Выбрать главу

Самолеты удалились. Мы уже на ногах. Но почему-то ждем, не выходим, словно клубящаяся пыль преградила нам путь к выходу. Вот густой смрад постепенно рассеивается, оседает. Я теперь вижу причину нашей задержки: снаружи дверцу нашу привалило землей. Связисты расчистили проход. Дверцу приоткрыли.

Неминувший, Сухиашвили, Муравьев, я ползком выбираемся наружу. Осматриваемся. Кругом изрытая глубокими воронками земля. В радиусе тридцати-сорока метров кажется, что блиндаж — единственное место, в которое не попала бомба. Командующий артиллерией полковник Иванков, осматривая курившиеся воронки, бросил взгляд на наш блиндаж, потом снова взглянул на ближайшие к нему воронки, удивленно покачал головой.

— Да так только на войне может быть!

Еще не осела полностью пыль, а назойливый гул приближающихся фашистских самолетов снова загоняет нас в блиндаж. Картина повторяется с небольшими вариациями. Слышу, как гуськом, по одному, подходят бомбардировщики. Вот они совсем близко, рядом. И тут же в блиндаж снова врывается вой сирены. Он стремительно нарастает, следует пулеметная очередь, за нею душераздирающий свист бомб, оглушающие разрывы. Дрожит, прыгает блиндаж.

— Надо нам было в этой мышеловке собраться вместе! — говорит дивизионный комиссар Муравьев во время паузы между разрывами. — Неопытность-матушка... А блиндаж ничего. Держится...

— Нас, видать, пожалел, — в тон ему ответил Сухиашвили.

Самолеты снова удаляются, наступает тишина. Но никто не поднимается. Знают, что пауза будет непродолжительной. Действительно, проходит три-четыре минуты, и гул моторов нарастает, зловеще приближается к нам. Нервы — точно струны, натянутые до отказа. Хорошо слышу, как самолеты разворачиваются для четвертого захода. Связь снова порвалась! Сухиашвили рывком поднимается на ноги, резко толкает дверцу и в полуразваленный выход с трудом протискивается наружу.
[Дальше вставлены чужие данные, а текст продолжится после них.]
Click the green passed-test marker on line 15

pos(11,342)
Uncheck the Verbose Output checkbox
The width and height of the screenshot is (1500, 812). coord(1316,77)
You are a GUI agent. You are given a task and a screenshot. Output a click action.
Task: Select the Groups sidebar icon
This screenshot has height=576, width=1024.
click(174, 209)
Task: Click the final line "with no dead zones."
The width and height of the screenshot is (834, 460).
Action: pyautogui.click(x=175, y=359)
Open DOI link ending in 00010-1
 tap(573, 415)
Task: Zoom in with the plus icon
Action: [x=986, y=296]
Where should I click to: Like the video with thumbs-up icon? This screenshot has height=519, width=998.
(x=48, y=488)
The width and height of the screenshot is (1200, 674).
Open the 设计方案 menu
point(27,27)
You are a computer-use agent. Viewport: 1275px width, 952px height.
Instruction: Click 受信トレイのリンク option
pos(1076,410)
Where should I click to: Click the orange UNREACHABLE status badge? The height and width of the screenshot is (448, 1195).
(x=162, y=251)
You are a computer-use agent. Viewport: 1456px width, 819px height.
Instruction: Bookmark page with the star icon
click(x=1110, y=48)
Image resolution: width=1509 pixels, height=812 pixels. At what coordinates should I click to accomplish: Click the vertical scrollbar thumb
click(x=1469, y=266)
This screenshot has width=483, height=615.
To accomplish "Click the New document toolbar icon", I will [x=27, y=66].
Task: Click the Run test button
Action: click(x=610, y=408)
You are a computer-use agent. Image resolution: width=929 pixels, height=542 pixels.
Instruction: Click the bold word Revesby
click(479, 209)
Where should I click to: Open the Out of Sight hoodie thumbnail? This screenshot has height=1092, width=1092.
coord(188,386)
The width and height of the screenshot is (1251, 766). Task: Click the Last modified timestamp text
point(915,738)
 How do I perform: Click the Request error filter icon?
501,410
— Пошел к связистам. Может, у них нет обрыва, — сказал он на ходу. Нарушение связи с батальонами его бесит.

Четвертый заход оказался самым ожесточенным. Фашистские летчики, словно догадываясь о неэффективности своей бомбежки, теперь вконец обозлились. Каждый самолет выпускает из пулемета длинную очередь и сбрасывает одну-две бомбы. Стонет земля. Воздушные волны резко ударяют по ушам. Осколки, куски земли, искромсанные части деревьев колотят стенки На крышу грохнулось дерево. Блиндаж тяжело качнулся, на головы рухнула земля.

Делаю попытку повернуться на бок. Получилось. «Ну,-. думаю, — все в порядке». Муравьев тоже задвигался:

— Жив?

— Нормально.

— Другие как? — уже веселее спросил дивизионный комиссар.

— Живы! Живы! — послышалось в ответ.

Темная масса пыли стала рассеиваться, проступили контуры внутренней части блиндажа. Потолок его осел и сильно накренился. По очереди с трудом протискиваемся в узкое отверстие и выбираемся на свежий воздух. «Музыканты», как окрестили матросы немецкие самолеты Ю-87, улетели. Связисты уже трудились над исправлением поврежденной линии. По мере восстановления связи комбриг слушал доклады из частей. Потери были ничтожными. Артиллеристы совсем не пострадали: гитлеровцы отбомбили ложные позиции.

На этом наблюдательном пункте комбриг оставил полковника Неминувшего. Сам же он, военком Муравьев и полковник Иванков заторопились на запасной НП. Минометчики ушли к себе, мы с Куликовым направились в роту противотанковых ружей. Она занимала оборону вдоль Холмского большака.

Первая мощная бомбежка после затишья являлась предвестницей наступления фашистов на Холм. Как и предвидел штаб бригады, местом прорыва они наметили наш участок. К слову скажем, мы давненько заметили — фашисты как-то особенно возненавидели моряков. Верно, удивляться этому не приходилось. Они не могли простить им те стремительные ночные атаки во время двухсоткилометрового марша по тылам 16-й германской армии.

Позиции моряков проходили по опушке небольшого, когда-то густого Пронинского леса. Ломаная линия нашей обороны левым флангом упиралась в реку Ловать, а правым — в непроходимое болото. Вместе с редкими окопами на второй и третьей линии участок обороны представлял собой позицию в виде неправильной формы четырехугольника. Моряки его называли «пятачком». Несколько глубже расположился небольшой резерв командира бригады и недалеко от него — артиллерийские позиции.